Procurement benchmarking helps an organization compare its procurement performance against that of competitors or leading businesses in the market. It allows the business to quickly react to changes in the industry and identify gaps to provide a competitive edge.
Using data-driven procurement to forecast market trends
When businesses have procurement data, they get insights into the materials, products and services they’re buying the most. The data enables them to understand and predict trends across their business and the industry at large. They can then use this information to make more accurate predictions about future demand while navigating potential challenges. Subsequently, they can use the data to adapt accordingly.
For example, early in the pandemic when hand sanitizer was difficult to come by, many alcohol distilleries diverted some of their resources into making it because they already had many of the raw materials on hand. Not only was this a sound business strategy in terms of utilizing existing product, but they were also able to use the move in marketing campaigns to improve their relationship with the public.
Demand forecasting is the process of making data-driven predictions about how customer purchasing trends will change in the future. It helps keep procurement teams and manufacturers from overstocking materials, producing too much of a product or even over or under-staffing their production team.

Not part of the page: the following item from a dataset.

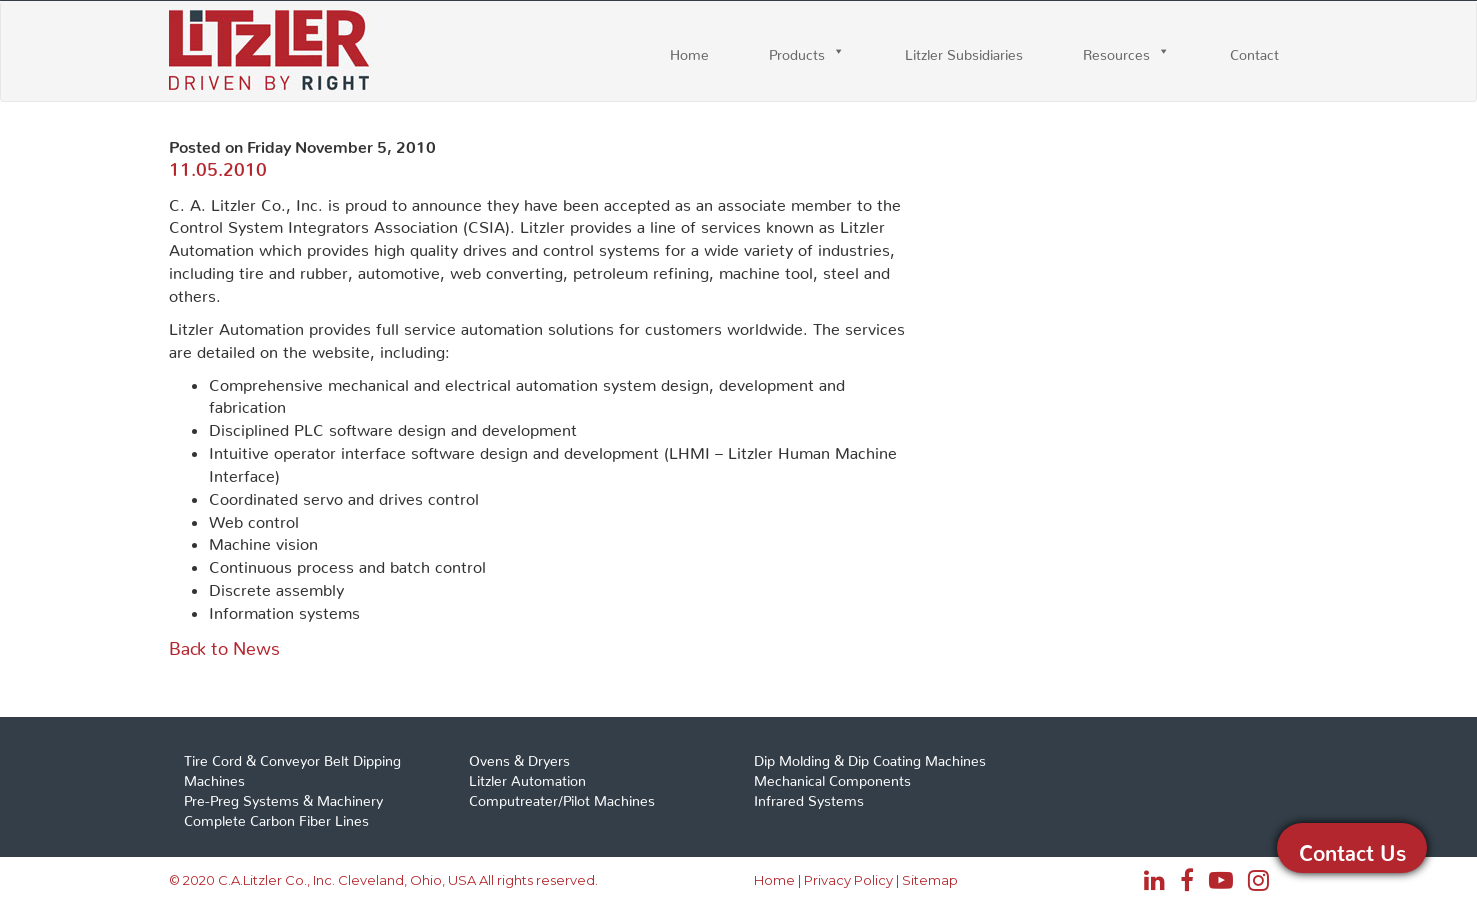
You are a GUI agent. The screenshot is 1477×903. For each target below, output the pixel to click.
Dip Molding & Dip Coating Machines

Methods of demand forecasting
Historically, businesses handled demand forecasting manually, with analysts examining historical data and any other limited data available to make predictions. Unfortunately, this was not as accurate as it could have been and soon, AI was added to the equation. With AI incorporated into RFP automation, businesses can analyze more data faster and get deeper insights into trends to help them make more accurate predictions about future business needs and sales. This information empowers procurement managers to act more proactively and strategically.
Additionally, organizations may also opt to forecast demand by surveying current customers to see what their purchasing plans are for the future. This takes time and effort, but because the data is coming straight from customers, it’s typically valuable and worth the effort.
Calculating proactive procurement using software
Organizations that use procurement analysis software can improve demand forecasting accuracy by around 55 percent on average. Procurement analysis software typically includes AI to make more accurate forecasts and help organizations proactively procure materials, rather than reacting to market changes after the fact.
Businesses also need software that provides full visibility into their procurement process, helping them pivot quickly when vendors aren’t meeting their needs. It should integrate easily with the organization’s ERP system and any other procurement-related software they use either through native integrations or APIs. Then, the business can pull all of their procurement data into a single dashboard, giving them better insights and helping them improve processes.
Ways to improve predictive procurement accuracy
Adding AI to the procurement process is one of the best ways to improve the accuracy of predictions. Because AI can comb through much more data than human analysts can in a shorter amount of time, organizations will get deeper insights into the data they collect and can make more informed decisions.
Additionally, adding more data streams, especially from suppliers, can improve accuracy because there will be more data to base predictions on. First-party data is great, but third-party information can provide information on customers that aren’t buying from the company.
Predictive procurement is the key to a more adaptable and dynamic supply chain. Start gathering procurement data now and incorporating it into your demand forecasting to optimize your processes and make better decisions.